- **ACTION ITEM**
Check each line of the listing for the word "link" and report the ones that have it.

- **DATA RECORDS**

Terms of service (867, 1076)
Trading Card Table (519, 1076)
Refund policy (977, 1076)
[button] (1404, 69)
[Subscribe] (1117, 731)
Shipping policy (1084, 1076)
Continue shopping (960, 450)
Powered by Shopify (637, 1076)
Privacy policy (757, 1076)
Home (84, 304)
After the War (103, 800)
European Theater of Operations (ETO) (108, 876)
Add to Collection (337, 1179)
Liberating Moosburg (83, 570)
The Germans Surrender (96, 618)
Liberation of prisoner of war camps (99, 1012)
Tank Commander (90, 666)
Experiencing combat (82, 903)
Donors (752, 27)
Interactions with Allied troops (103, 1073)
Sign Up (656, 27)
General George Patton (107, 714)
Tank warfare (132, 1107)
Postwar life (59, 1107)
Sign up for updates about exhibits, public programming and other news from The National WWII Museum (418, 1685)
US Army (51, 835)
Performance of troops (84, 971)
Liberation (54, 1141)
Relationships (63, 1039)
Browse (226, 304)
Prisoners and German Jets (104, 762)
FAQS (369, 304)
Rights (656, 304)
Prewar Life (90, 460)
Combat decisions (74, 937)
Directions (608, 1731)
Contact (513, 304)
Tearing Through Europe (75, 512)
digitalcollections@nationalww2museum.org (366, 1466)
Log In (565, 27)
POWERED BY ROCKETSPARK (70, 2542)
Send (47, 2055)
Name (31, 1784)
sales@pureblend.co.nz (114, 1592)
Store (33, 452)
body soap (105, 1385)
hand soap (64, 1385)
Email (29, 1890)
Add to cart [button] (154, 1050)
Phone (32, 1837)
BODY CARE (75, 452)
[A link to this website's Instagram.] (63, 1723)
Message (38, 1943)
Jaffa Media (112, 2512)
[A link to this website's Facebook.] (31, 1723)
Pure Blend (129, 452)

- **WRITTEN SOLUTION**
[A link to this website's Instagram.] (63, 1723)
[A link to this website's Facebook.] (31, 1723)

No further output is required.